[Rows from a dataset]
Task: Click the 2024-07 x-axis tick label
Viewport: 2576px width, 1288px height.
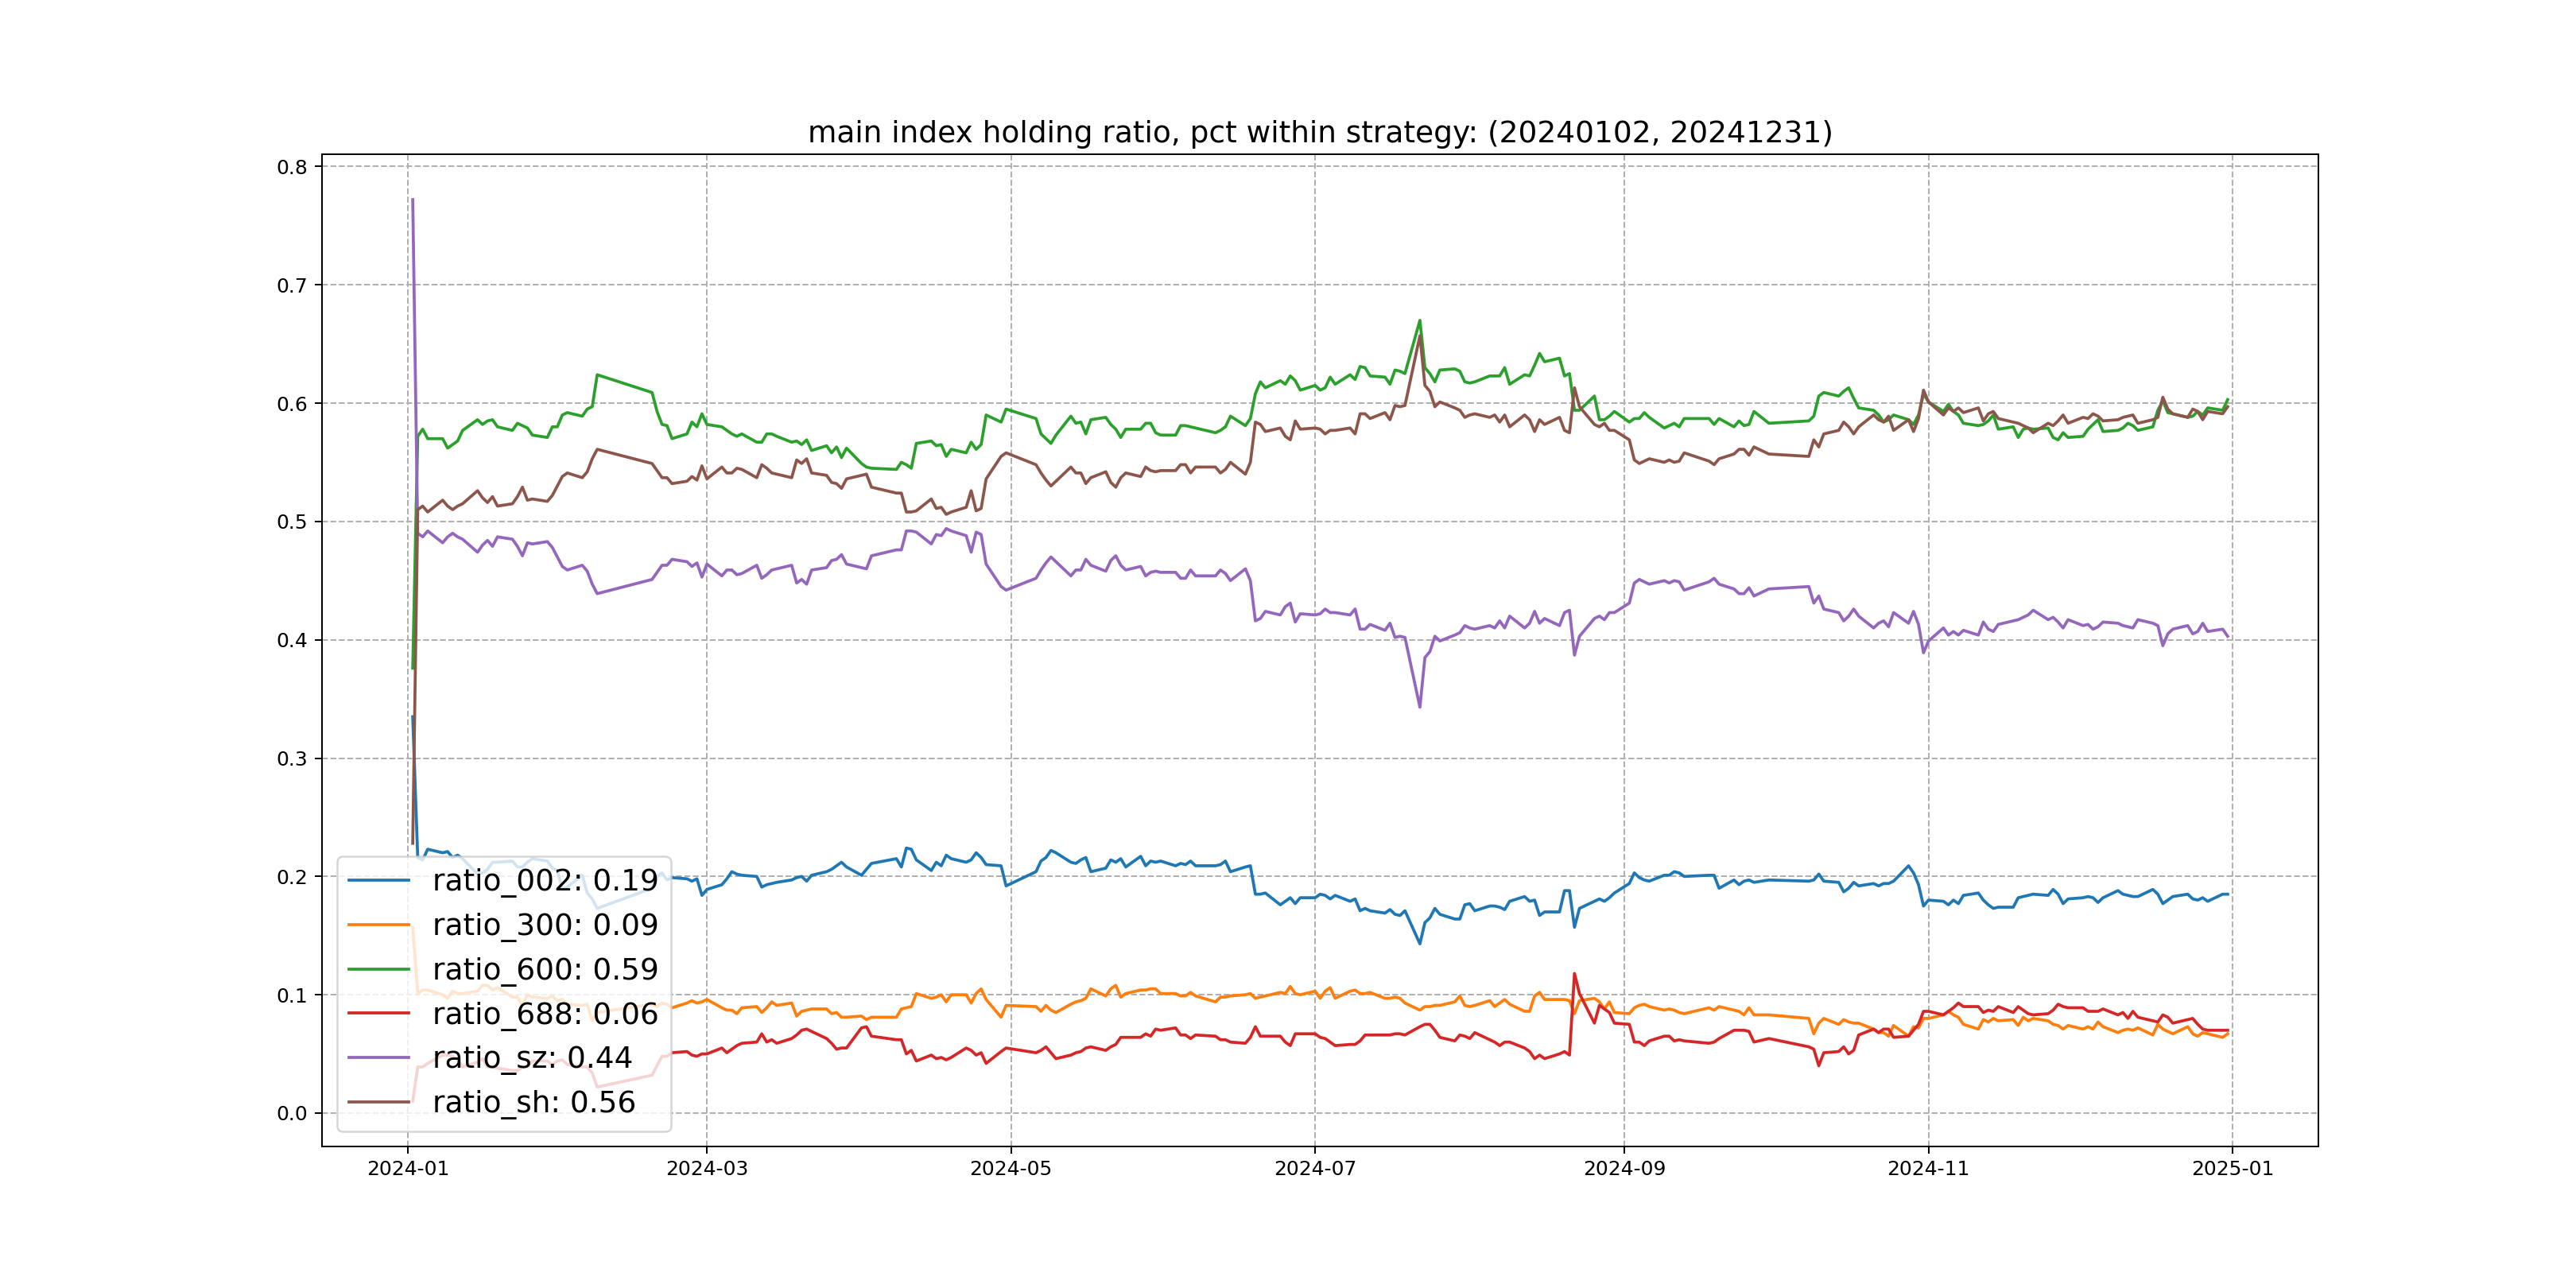Action: [1315, 1169]
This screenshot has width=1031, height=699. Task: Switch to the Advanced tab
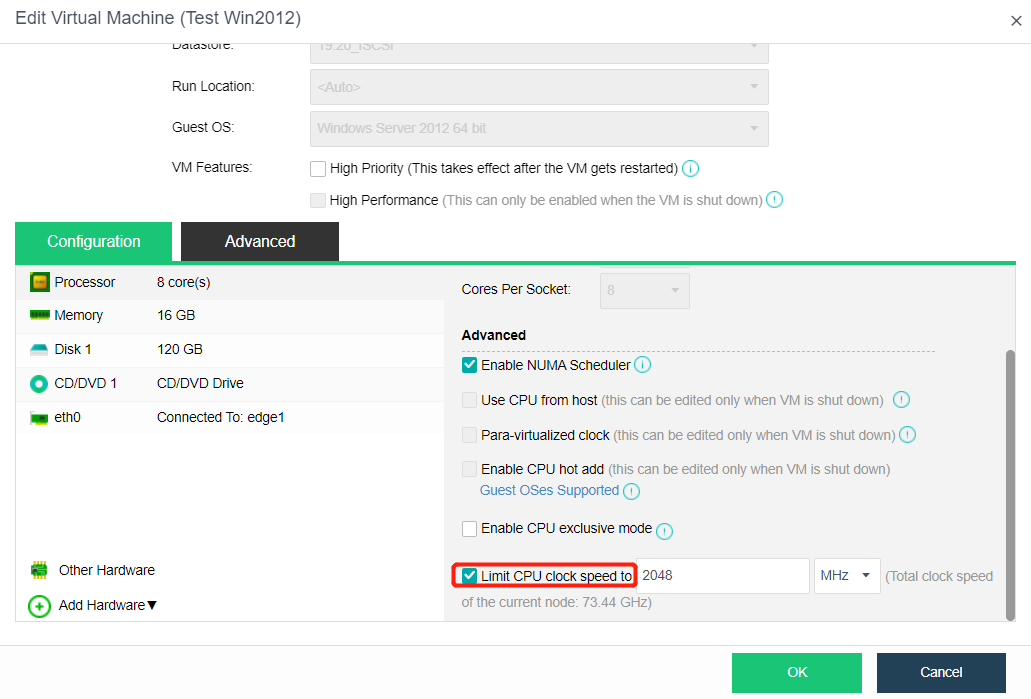pyautogui.click(x=260, y=241)
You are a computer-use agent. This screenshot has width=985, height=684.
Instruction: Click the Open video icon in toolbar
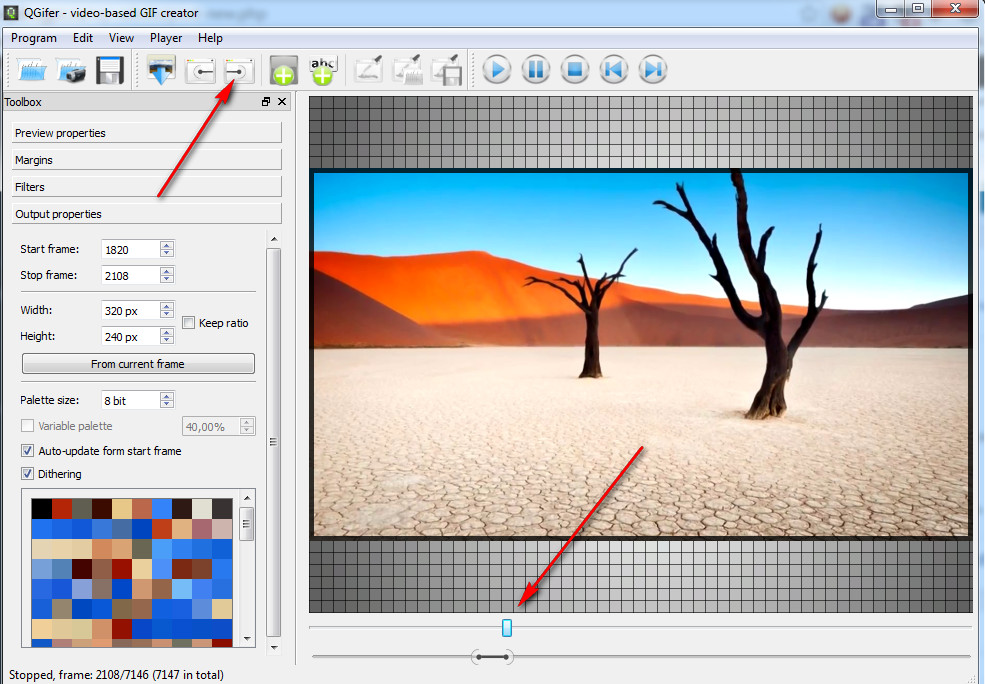(34, 70)
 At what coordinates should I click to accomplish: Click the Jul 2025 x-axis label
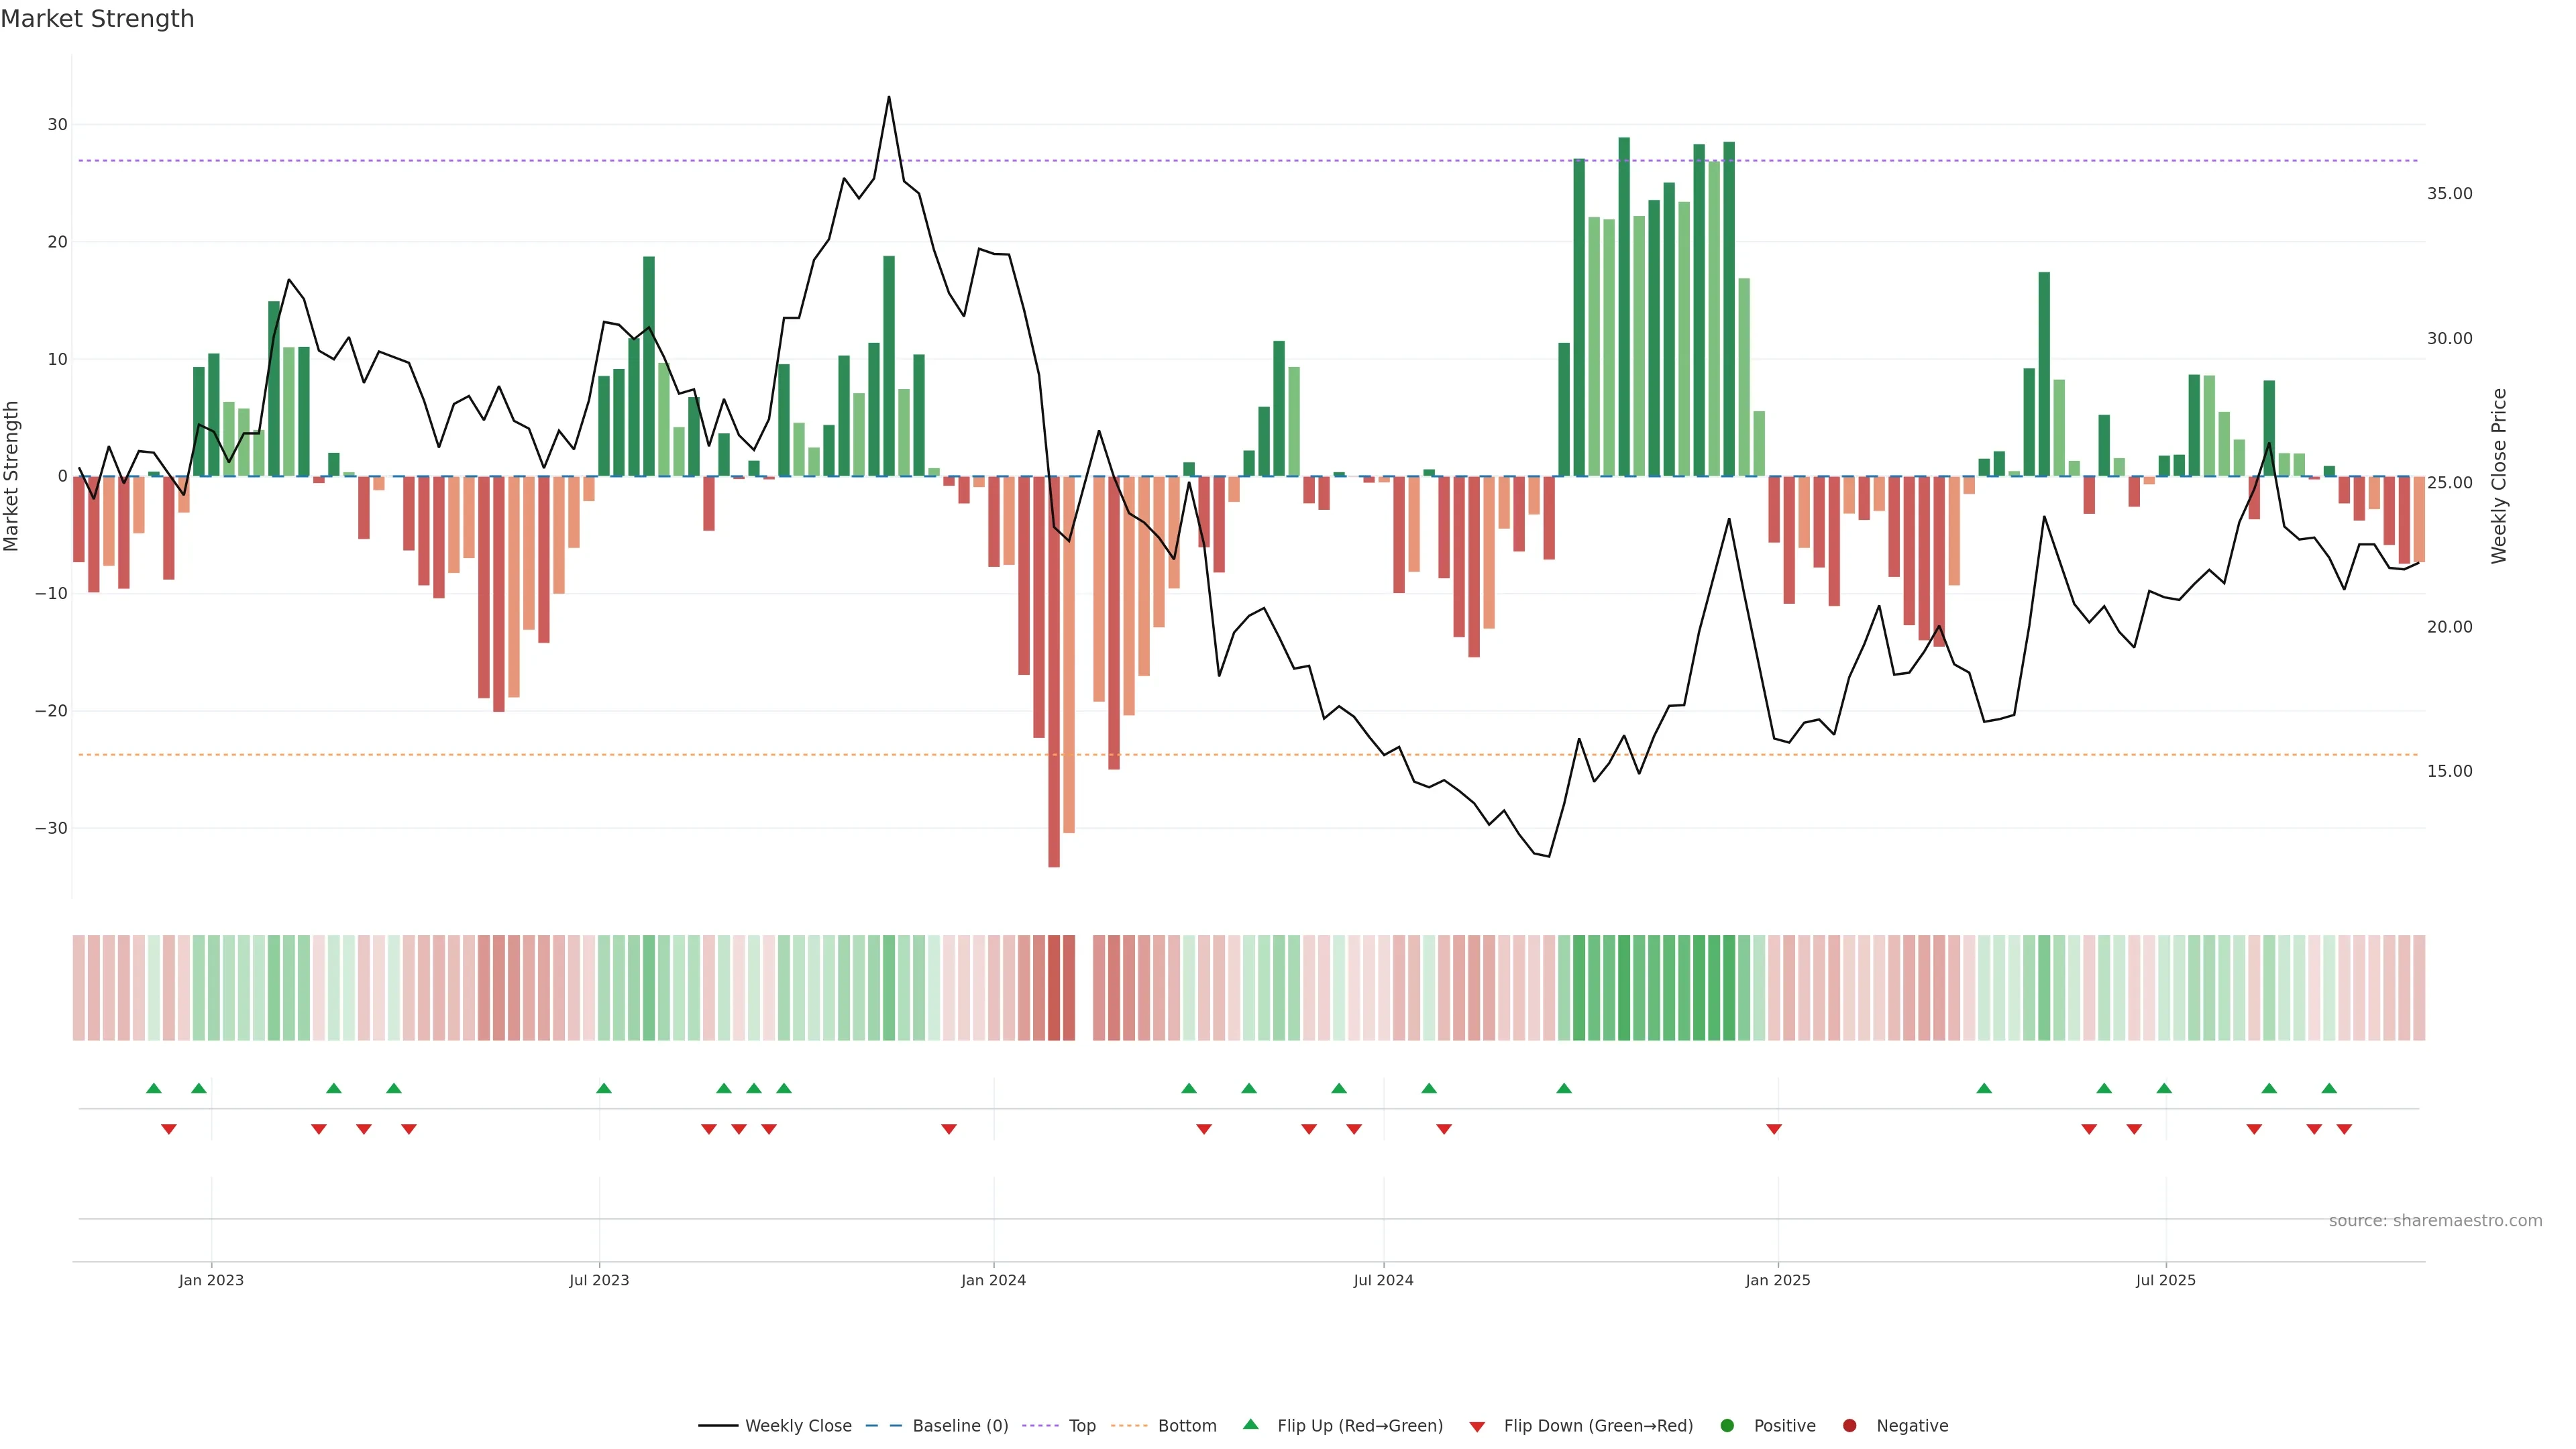pyautogui.click(x=2165, y=1280)
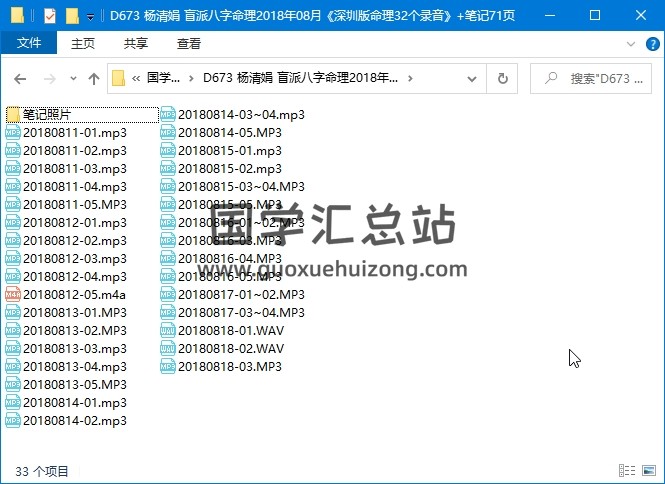Switch to the 主页 ribbon tab
665x484 pixels.
pos(83,44)
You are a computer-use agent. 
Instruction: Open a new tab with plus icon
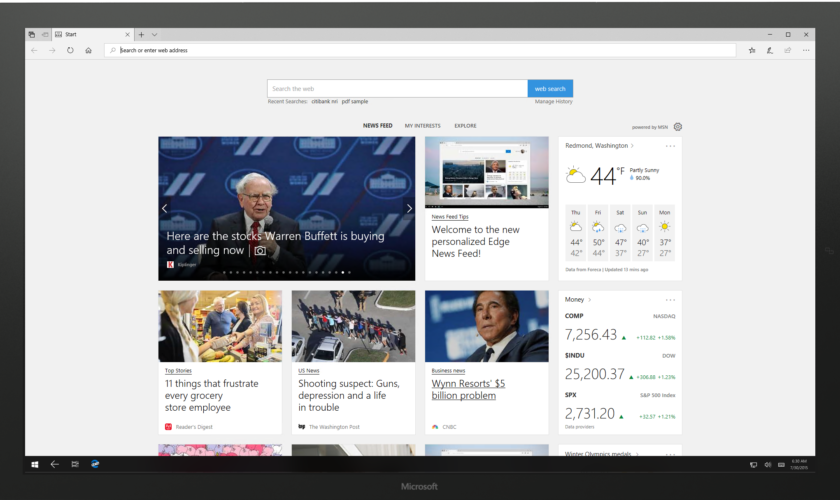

What is needed
How many lines of the material contain the string "width"? Reply with the number only.

Response to this exercise
3